沈殿技術を使った抗体精製としては、例えばWO2008/091740(特許文献2)がある。この文献では、抗体培養溶液にアニオン性ポリマーを加えて抗体を沈殿させた後に、この抗体をフィルターで回収することにより不純物を除去する方法が記載されている。また別の態様として、カチオン性ポリマーを加えて不純物を沈殿させた後に、この不純物を分離して除去する方法が記載されている。
別の例として、Yun Kang et al(非特許文献1)に記載の方法もある。

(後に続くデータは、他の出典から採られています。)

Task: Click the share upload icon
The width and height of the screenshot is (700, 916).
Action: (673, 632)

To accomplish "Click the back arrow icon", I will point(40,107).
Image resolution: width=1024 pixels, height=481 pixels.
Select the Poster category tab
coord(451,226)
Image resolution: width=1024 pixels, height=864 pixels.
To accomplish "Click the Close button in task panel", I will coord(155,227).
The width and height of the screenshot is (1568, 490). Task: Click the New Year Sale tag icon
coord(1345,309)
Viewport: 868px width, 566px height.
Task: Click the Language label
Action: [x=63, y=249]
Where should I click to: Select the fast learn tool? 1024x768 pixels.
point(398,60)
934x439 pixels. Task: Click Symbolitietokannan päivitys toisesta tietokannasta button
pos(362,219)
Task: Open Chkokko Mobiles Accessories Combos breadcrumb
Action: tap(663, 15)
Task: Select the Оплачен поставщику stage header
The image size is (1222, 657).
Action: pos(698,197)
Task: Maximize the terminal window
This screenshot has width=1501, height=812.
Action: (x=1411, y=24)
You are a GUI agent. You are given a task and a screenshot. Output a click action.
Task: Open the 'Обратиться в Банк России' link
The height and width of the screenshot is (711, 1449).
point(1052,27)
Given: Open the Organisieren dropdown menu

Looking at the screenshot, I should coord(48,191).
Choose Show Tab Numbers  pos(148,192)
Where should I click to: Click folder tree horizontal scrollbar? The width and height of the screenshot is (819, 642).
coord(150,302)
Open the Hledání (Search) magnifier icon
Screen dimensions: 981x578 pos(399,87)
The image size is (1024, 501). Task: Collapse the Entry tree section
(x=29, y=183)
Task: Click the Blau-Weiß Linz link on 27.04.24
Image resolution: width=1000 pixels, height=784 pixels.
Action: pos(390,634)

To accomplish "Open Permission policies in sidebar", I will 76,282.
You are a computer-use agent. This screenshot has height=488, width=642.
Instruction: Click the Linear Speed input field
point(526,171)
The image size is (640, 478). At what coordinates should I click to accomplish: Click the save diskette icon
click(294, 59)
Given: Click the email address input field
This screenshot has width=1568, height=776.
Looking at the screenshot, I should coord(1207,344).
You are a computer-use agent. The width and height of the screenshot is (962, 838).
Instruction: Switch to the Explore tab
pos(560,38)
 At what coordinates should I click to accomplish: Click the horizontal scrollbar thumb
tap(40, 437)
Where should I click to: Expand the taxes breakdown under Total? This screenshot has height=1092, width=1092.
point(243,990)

この文献では、カチオン性ポリマーを用いて抗体溶液中の不純物を沈殿させて除去する方法が記載されている。
したがって、従来のカラムクロマトグラフィー、特にプロテインAカラムクロマトグラフィーまたはプロテインGカラムクロマトグラフィーの代替となり、かつ比較的簡易な手法で高い不純物除去能を達成できる抗体の精製方法が期待される。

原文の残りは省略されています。